In der Zeit des Auftretens Ratkes und Comenius‘ waren die Einzelstaaten nach dem Zusammenbruch der Reichsgewalt im Jahr 1648 die eigentlichen politischen Kräfte in Deutschland geworden, wobei die weltliche sowie kirchliche Macht bei den jeweiligen absoluten Fürsten liegt, welche ein wachsendes Interesse an Erziehungs- und Bildungsfragen zeigen. Im Laufe dieser Entwicklung, an der unter anderem Leibniz einen großen Anteil durch die Hervorhebung von lebendiger Sprachen (Verdrängung des Lateinischen) sowie der Naturwissenschaften gegenüber der Ausbildung in Religion und Philosophie hat, werden drei neue Ziele in der Bildung angestrebt: körperliche Gewandtheit, praktisches Handeln und Weltläufigkeit.[6]

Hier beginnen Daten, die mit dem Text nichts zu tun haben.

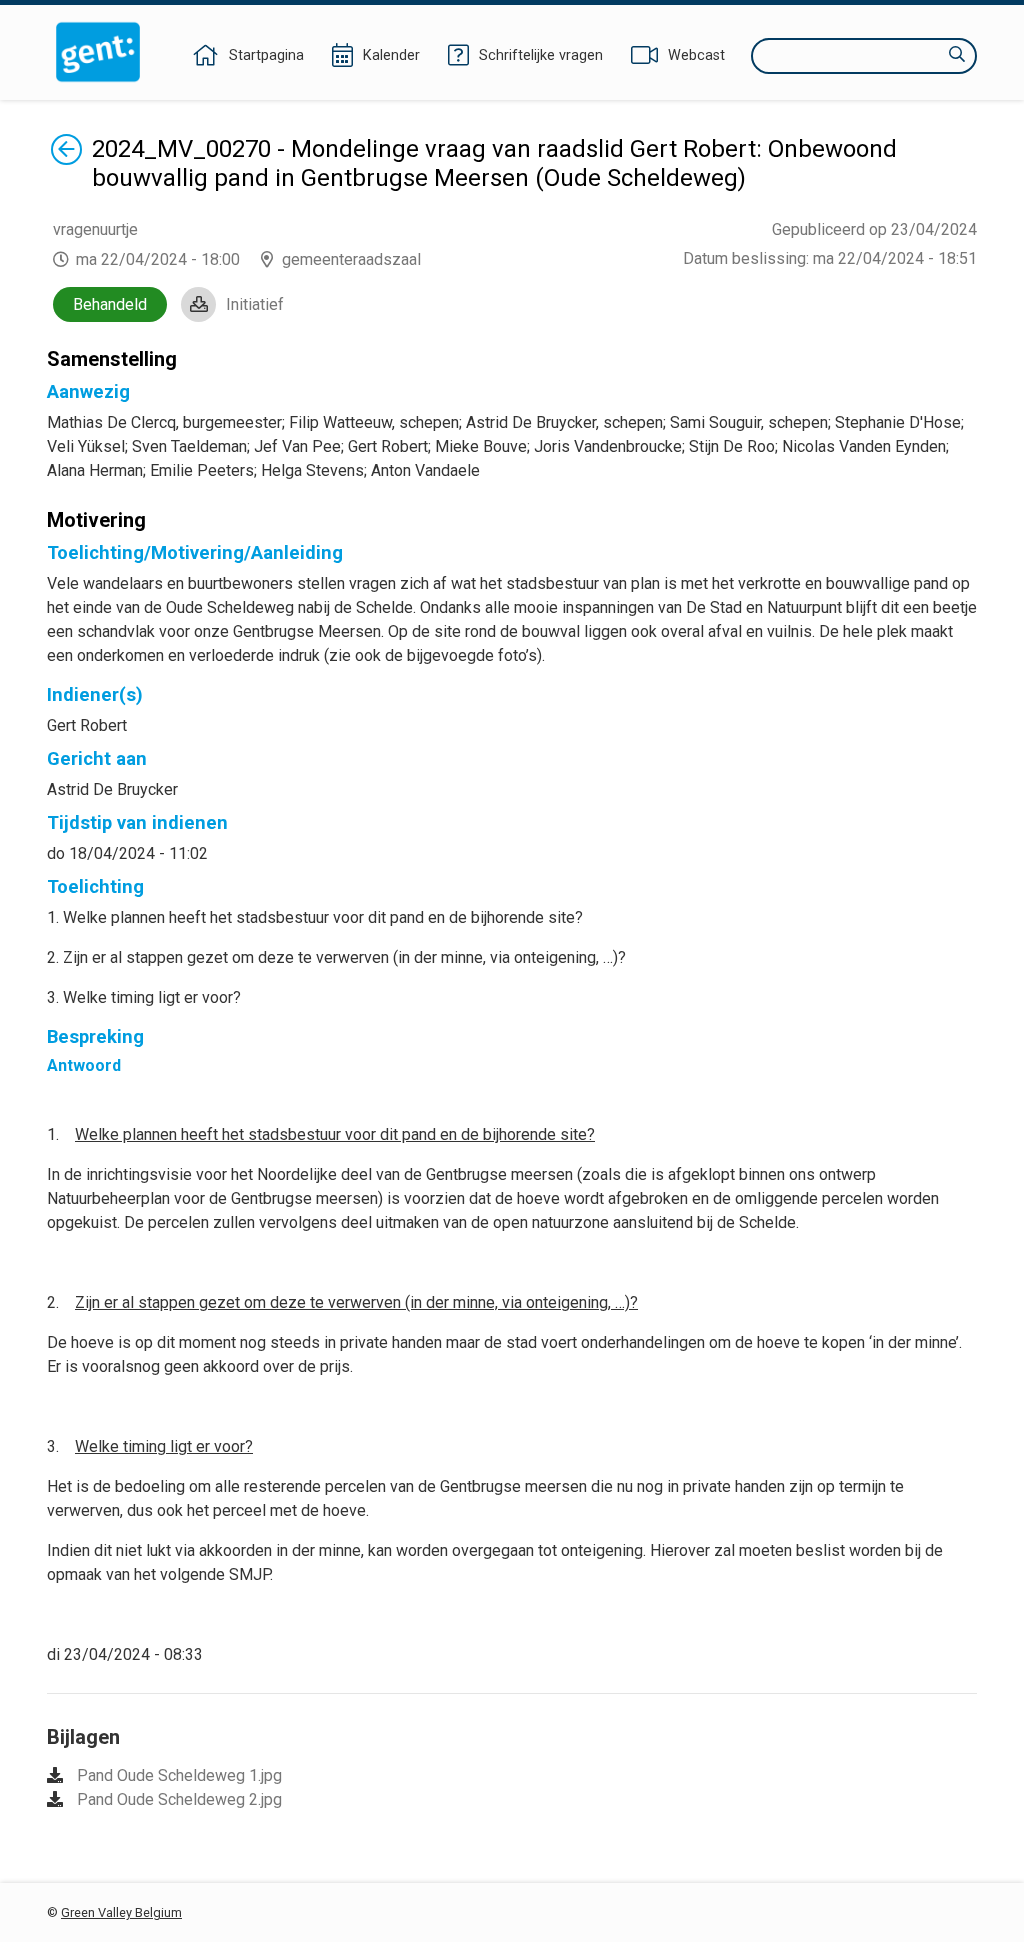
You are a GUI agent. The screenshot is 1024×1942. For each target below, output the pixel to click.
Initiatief (255, 304)
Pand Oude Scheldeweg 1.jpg (179, 1775)
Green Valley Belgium (121, 1912)
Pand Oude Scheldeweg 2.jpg (179, 1799)
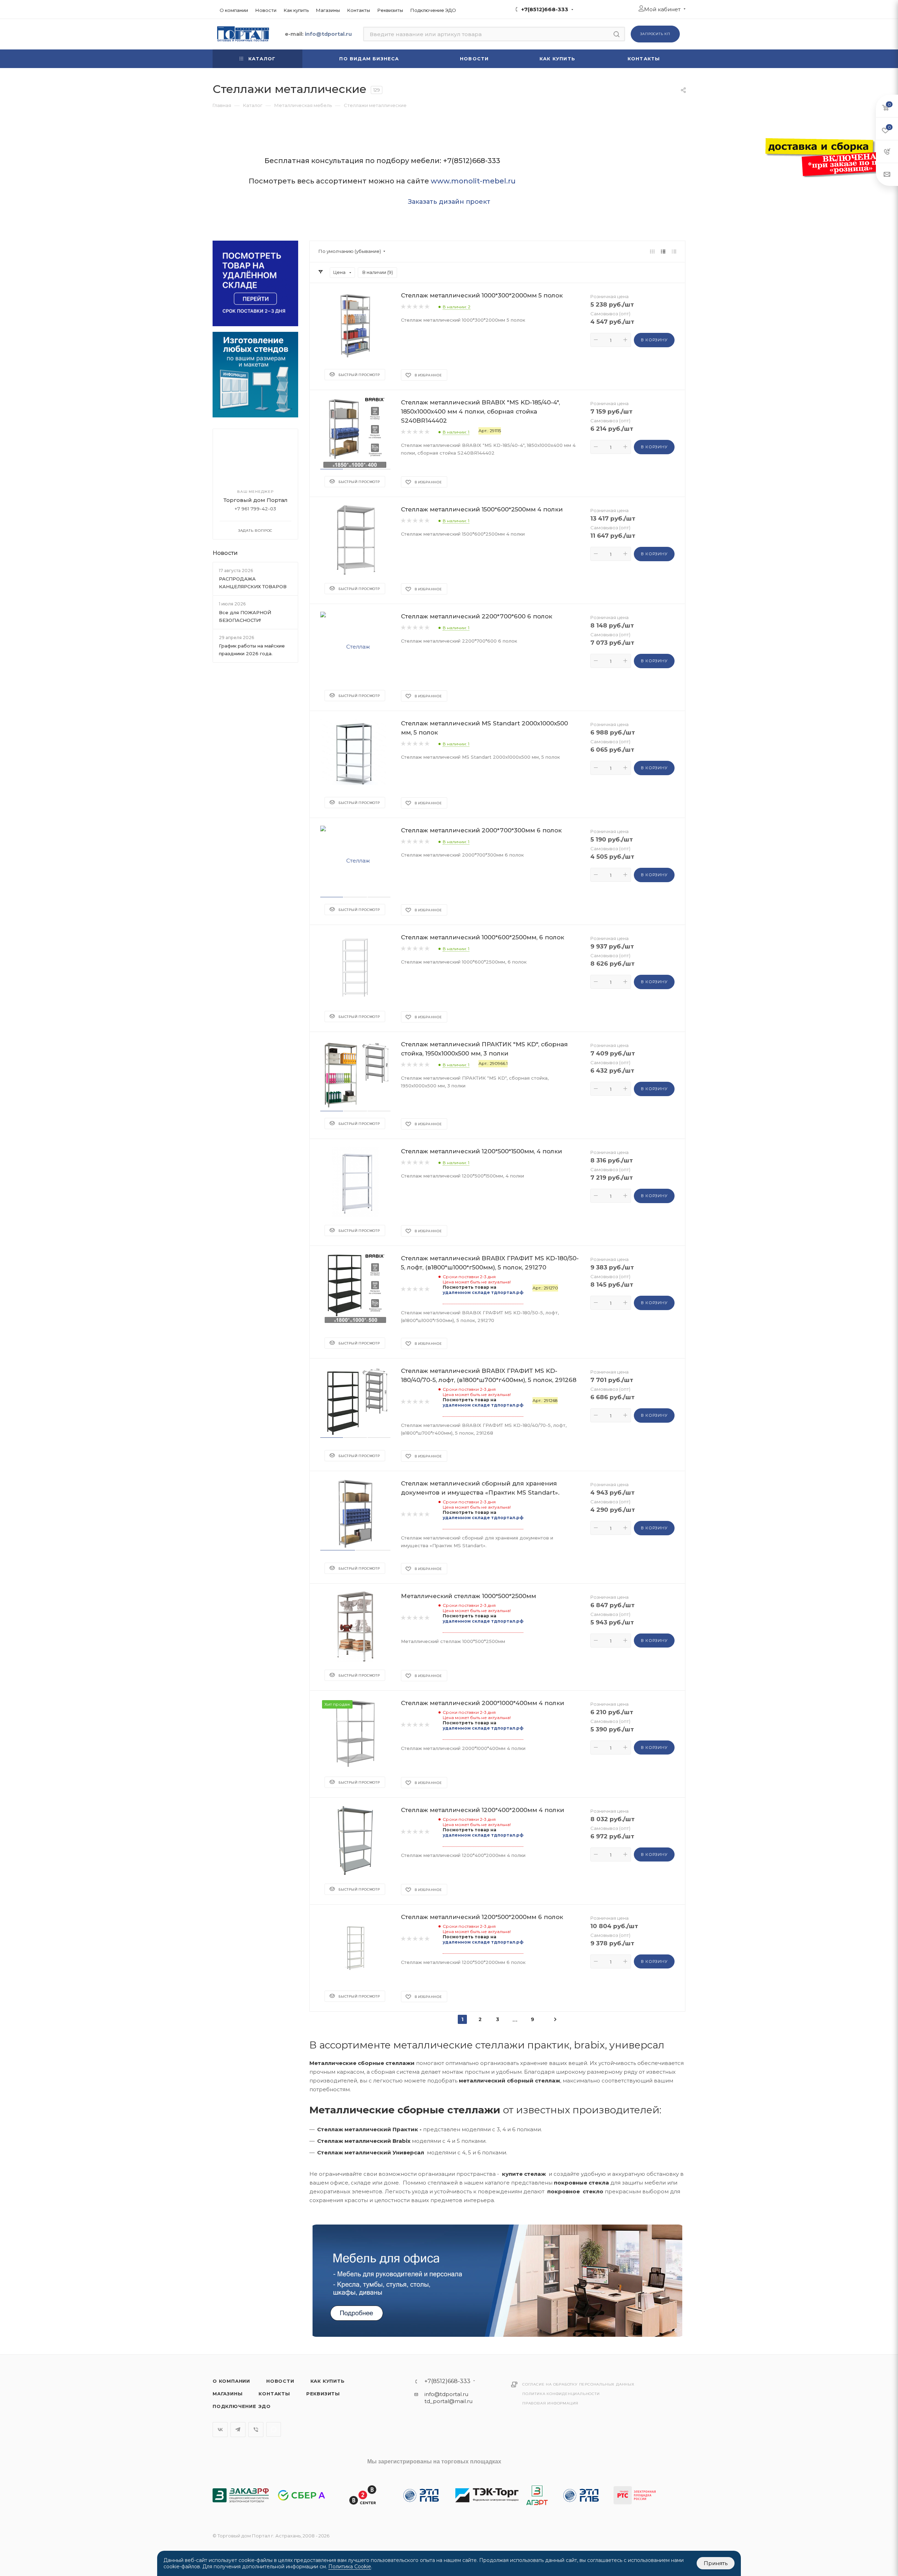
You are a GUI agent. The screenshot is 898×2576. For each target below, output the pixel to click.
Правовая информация (550, 2403)
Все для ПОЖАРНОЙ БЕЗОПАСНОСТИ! (245, 616)
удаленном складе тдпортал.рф (483, 1292)
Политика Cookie (349, 2566)
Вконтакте (220, 2429)
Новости (225, 553)
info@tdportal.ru (446, 2394)
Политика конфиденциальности (561, 2393)
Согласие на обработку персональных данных (578, 2384)
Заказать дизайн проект (449, 202)
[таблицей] (674, 251)
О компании (231, 2381)
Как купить (327, 2381)
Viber (255, 2429)
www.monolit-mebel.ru (473, 181)
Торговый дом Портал (255, 500)
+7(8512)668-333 (544, 9)
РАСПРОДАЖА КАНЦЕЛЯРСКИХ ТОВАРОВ (253, 582)
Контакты (274, 2393)
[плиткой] (652, 251)
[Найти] (616, 34)
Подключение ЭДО (242, 2406)
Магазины (227, 2393)
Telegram (238, 2429)
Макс (273, 2429)
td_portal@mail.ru (448, 2401)
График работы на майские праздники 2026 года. (252, 649)
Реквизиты (323, 2393)
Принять (716, 2563)
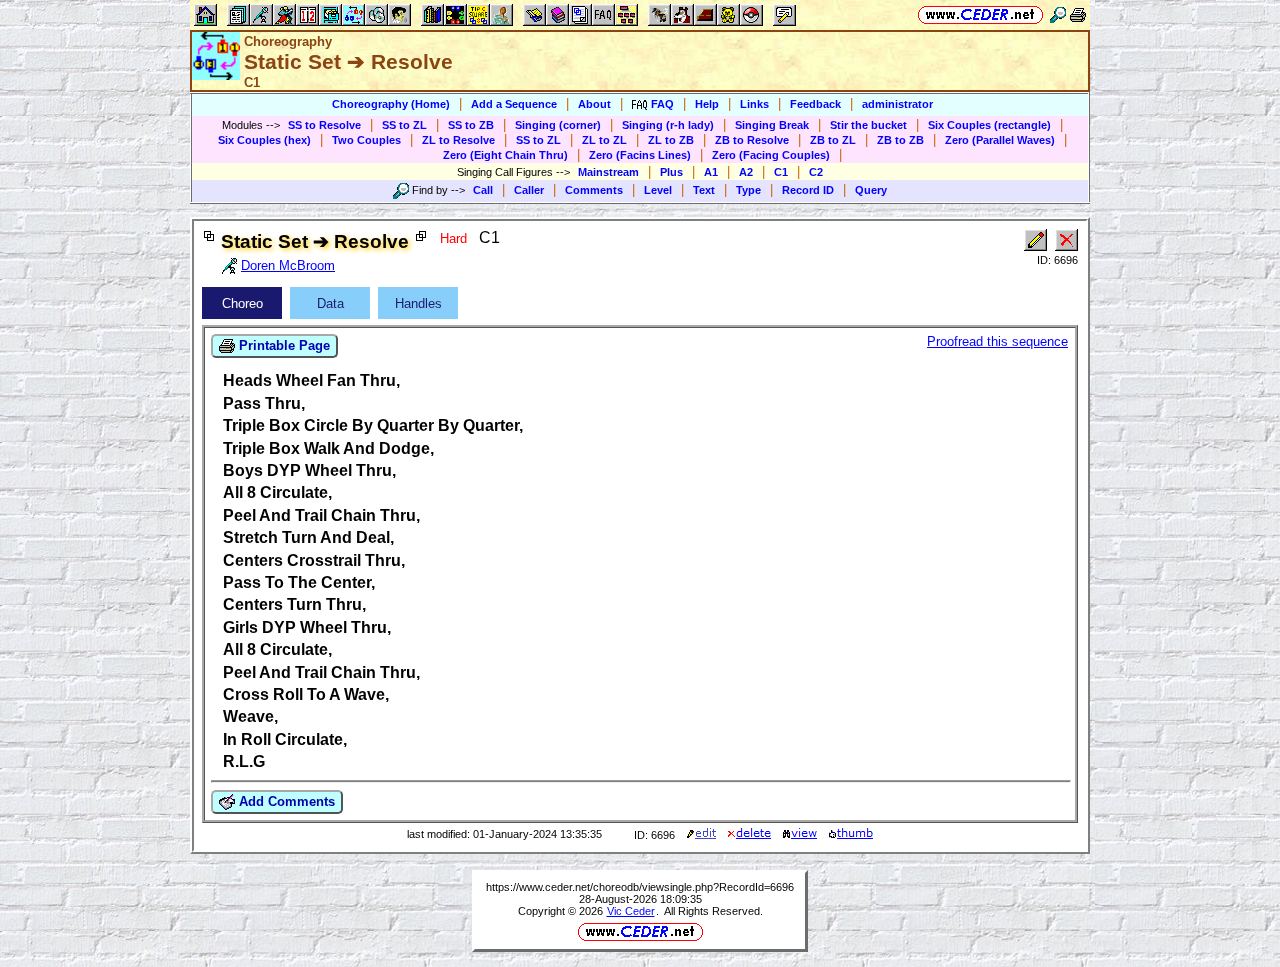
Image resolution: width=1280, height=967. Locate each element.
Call (483, 190)
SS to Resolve (324, 125)
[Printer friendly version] (1078, 14)
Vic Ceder (631, 911)
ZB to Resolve (752, 140)
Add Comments (285, 801)
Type (748, 190)
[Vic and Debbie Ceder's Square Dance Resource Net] (980, 14)
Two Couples (366, 140)
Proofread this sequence (997, 341)
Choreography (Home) (391, 104)
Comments (594, 190)
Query (871, 190)
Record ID (808, 190)
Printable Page (282, 345)
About (594, 104)
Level (658, 190)
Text (704, 190)
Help (707, 104)
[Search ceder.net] (1058, 14)
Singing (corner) (558, 125)
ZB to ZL (833, 140)
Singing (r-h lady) (668, 125)
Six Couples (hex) (264, 140)
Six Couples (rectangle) (989, 125)
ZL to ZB (671, 140)
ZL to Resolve (458, 140)
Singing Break (772, 125)
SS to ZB (471, 125)
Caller (529, 190)
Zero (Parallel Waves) (1000, 140)
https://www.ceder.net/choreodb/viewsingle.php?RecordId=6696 (640, 887)
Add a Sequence (514, 104)
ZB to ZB (900, 140)
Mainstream (608, 172)
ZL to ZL (604, 140)
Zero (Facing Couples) (771, 155)
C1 (781, 172)
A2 (746, 172)
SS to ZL (404, 125)
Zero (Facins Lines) (640, 155)
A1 (711, 172)
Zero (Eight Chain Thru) (505, 155)
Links (754, 104)
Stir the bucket (868, 125)
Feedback (815, 104)
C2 (816, 172)
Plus (671, 172)
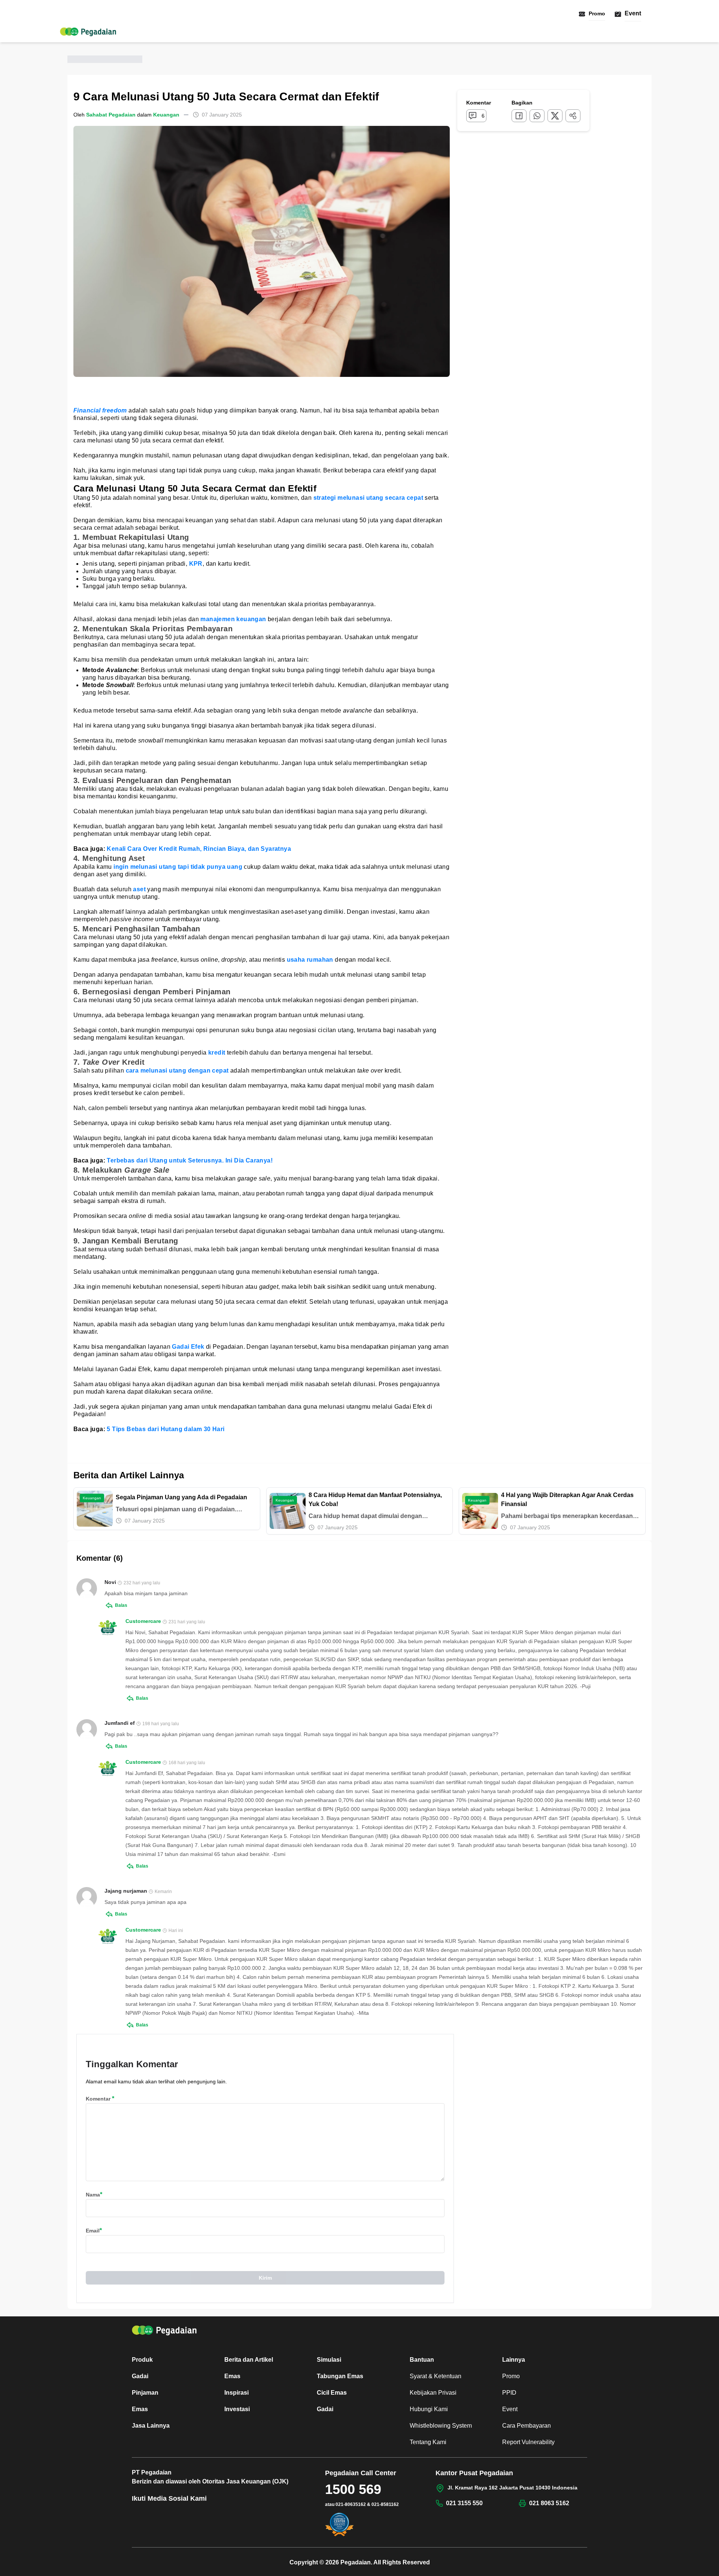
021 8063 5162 (549, 2503)
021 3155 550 (464, 2503)
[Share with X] (554, 115)
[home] (88, 31)
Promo (597, 13)
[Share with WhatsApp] (537, 115)
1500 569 (353, 2489)
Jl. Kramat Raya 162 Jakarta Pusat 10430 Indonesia (512, 2488)
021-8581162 (385, 2504)
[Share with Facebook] (519, 115)
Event (633, 13)
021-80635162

Im Hinblick auf die Fragestellung dieser Arbeit ist zudem ein Blick auf die sogenannte schwarze Pädagogik nötig, deren Ursprung vor allem im 18. Jahrhundert liegt.[7] Die bereits erwähnte Institutionalisierung der Erziehung im späten 17. Jahrhundert führt zu einem Diskurs über eine „richtige“ Form der Erziehung bzw. Pädagogik. So gilt seit der Aufklärung die schwarze Pädagogik als Ausdruck eines umfassenden Anspruchs der Sozialdisziplinierung. Die bürgerliche Gesellschaft unterwirft Kinder und Jugendliche nun nicht mehr nur durch äußere Gewalt dem gesellschaftlichen Zwang, sondern formt deren Identität durch das Eindringen in ihre Seelen und bringt sie mit der gesellschaftlichen Kontrolle um ihre besseren humanen Möglichkeiten.[8]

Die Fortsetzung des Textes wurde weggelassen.